Diego Ciz

Personal information
- Full name: Diego Nicolás Ciz Vaz Torres
- Date of birth: May 31, 1981 (age 43)
- Place of birth: Montevideo, Uruguay
- Height: 1.73 m (5 ft 8 in)
- Position(s): Left Back

Youth career
- Peñarol

Senior career*
- Years: Team / Apps / (Gls)
- 2005–2006: Rocha / 50 / (1)
- 2007–2010: Olimpia Asunción / 78 / (1)
- 2010: → Rapid Bucharest (loan) / 10 / (0)
- 2011–2012: Sol de América / 71 / (4)
- 2013–2014: Sportivo Luqueño / 35 / (0)
- 2014–2015: Rubio Ñu / 39 / (0)
- 2016: River Plate Asunción / 26 / (1)

= Diego Ciz =

Uruguayan footballer (born 1981)

Diego Nicolás Ciz Vaz Torres (born May 31, 1981) is a former football defender from Uruguay.

==Career==
Ciz started his career in the youth divisions of Peñarol but was released and went on to sign for Rocha F.C. where he made his debut in professional football. While in Rocha, Ciz was part of the team that won the 2005 Apertura.

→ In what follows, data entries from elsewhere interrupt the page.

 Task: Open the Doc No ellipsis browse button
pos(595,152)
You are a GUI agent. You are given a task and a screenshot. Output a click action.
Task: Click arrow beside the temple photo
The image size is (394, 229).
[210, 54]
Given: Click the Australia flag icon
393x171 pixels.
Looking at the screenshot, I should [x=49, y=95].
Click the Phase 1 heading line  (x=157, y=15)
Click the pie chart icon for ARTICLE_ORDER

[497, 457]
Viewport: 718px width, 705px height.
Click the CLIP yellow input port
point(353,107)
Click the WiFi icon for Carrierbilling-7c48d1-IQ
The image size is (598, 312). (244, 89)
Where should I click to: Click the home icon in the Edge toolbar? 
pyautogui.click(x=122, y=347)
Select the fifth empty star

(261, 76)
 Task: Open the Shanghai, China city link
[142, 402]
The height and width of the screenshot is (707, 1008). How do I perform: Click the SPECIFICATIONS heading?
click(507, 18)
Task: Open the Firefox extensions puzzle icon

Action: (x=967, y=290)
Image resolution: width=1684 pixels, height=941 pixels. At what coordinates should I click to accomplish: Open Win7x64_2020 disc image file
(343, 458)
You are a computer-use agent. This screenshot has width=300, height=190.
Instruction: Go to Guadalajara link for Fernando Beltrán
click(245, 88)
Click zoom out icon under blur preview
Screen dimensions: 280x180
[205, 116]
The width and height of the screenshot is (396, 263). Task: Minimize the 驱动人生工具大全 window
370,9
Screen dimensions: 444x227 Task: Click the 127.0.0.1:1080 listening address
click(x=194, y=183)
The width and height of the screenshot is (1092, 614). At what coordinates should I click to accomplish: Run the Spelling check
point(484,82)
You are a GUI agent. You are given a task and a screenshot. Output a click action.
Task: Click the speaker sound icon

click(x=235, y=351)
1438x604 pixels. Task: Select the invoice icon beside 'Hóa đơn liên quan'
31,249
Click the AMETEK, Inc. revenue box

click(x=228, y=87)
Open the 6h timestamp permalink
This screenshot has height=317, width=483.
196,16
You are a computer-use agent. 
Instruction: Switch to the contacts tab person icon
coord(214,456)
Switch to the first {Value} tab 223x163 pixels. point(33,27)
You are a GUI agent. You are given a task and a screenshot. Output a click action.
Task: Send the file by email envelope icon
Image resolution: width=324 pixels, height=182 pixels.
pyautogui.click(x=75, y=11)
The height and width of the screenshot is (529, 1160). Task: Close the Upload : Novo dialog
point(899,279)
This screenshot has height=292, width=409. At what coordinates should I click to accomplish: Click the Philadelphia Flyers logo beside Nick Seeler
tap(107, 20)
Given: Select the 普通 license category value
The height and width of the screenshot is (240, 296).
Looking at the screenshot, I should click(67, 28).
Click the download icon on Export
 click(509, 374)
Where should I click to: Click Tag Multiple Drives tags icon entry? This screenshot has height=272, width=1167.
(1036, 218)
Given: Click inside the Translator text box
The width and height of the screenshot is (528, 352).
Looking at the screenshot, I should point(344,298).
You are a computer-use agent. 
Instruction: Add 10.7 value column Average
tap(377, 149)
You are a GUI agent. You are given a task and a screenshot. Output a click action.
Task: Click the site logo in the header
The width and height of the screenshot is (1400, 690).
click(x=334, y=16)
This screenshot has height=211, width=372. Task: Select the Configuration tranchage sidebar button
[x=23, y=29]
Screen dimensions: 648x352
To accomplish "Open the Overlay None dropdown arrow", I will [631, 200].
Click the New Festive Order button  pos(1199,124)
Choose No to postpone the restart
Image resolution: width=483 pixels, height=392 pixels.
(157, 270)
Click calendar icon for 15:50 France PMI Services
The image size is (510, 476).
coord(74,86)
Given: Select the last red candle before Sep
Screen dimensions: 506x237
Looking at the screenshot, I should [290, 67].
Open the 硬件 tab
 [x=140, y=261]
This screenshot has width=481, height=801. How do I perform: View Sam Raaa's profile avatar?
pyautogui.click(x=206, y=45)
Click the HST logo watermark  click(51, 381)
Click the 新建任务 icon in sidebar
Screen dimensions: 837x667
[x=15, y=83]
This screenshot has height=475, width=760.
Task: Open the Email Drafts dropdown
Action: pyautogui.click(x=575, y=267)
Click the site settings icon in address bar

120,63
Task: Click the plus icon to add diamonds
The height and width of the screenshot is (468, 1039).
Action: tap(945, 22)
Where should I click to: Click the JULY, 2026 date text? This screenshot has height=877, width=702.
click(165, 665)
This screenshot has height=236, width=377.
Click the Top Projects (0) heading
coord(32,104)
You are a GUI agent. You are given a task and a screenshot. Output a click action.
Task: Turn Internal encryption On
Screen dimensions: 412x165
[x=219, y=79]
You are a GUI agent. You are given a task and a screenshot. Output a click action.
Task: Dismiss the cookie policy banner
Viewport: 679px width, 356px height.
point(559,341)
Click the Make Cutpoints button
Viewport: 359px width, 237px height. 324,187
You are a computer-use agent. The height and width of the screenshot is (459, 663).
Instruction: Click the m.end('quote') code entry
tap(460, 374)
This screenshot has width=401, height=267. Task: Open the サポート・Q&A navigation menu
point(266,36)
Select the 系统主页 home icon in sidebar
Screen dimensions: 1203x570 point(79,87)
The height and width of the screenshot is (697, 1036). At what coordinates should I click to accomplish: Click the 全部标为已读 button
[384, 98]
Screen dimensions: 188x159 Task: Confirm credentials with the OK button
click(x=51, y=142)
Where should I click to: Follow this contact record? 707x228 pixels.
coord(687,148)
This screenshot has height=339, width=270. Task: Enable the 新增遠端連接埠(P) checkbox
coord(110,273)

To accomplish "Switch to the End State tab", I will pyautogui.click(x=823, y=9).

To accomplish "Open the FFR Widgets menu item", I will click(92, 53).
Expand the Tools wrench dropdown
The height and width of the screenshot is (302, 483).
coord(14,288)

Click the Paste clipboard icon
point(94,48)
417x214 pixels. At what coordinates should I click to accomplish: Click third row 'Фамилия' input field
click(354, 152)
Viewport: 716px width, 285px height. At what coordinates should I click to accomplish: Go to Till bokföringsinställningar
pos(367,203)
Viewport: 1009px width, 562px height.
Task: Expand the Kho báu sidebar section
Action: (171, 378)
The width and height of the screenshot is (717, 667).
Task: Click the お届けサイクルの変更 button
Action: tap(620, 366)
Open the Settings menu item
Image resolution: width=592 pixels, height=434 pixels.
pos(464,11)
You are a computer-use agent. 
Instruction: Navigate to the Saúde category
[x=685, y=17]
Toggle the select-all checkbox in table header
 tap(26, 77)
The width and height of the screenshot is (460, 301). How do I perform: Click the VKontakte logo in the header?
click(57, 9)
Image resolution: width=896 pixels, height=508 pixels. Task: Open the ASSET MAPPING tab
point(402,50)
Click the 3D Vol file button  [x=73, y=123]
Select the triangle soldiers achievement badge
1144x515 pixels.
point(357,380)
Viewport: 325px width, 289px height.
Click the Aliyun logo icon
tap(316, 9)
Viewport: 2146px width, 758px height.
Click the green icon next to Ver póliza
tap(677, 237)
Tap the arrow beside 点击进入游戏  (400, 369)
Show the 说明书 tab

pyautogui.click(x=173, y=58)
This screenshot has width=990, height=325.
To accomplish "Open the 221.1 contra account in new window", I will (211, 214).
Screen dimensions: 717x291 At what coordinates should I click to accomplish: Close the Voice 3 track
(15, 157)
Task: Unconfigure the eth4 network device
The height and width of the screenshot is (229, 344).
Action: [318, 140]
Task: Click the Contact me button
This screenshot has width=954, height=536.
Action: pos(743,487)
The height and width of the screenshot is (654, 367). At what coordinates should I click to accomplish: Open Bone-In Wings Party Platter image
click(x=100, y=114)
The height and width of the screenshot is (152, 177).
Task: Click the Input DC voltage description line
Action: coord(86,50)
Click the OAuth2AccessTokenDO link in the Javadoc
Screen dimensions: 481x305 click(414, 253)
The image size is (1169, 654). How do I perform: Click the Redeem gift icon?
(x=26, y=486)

In 2007 Ciz was transferred to the giant club Olimpia of Paraguay.

In early 2010, after not having much chances to play with Olimpia, he was loaned to the Romanian side Rapid Bucharest.

On 19 December 2010, Ciz has signed a two-year contract with Paraguayan side Sol de América.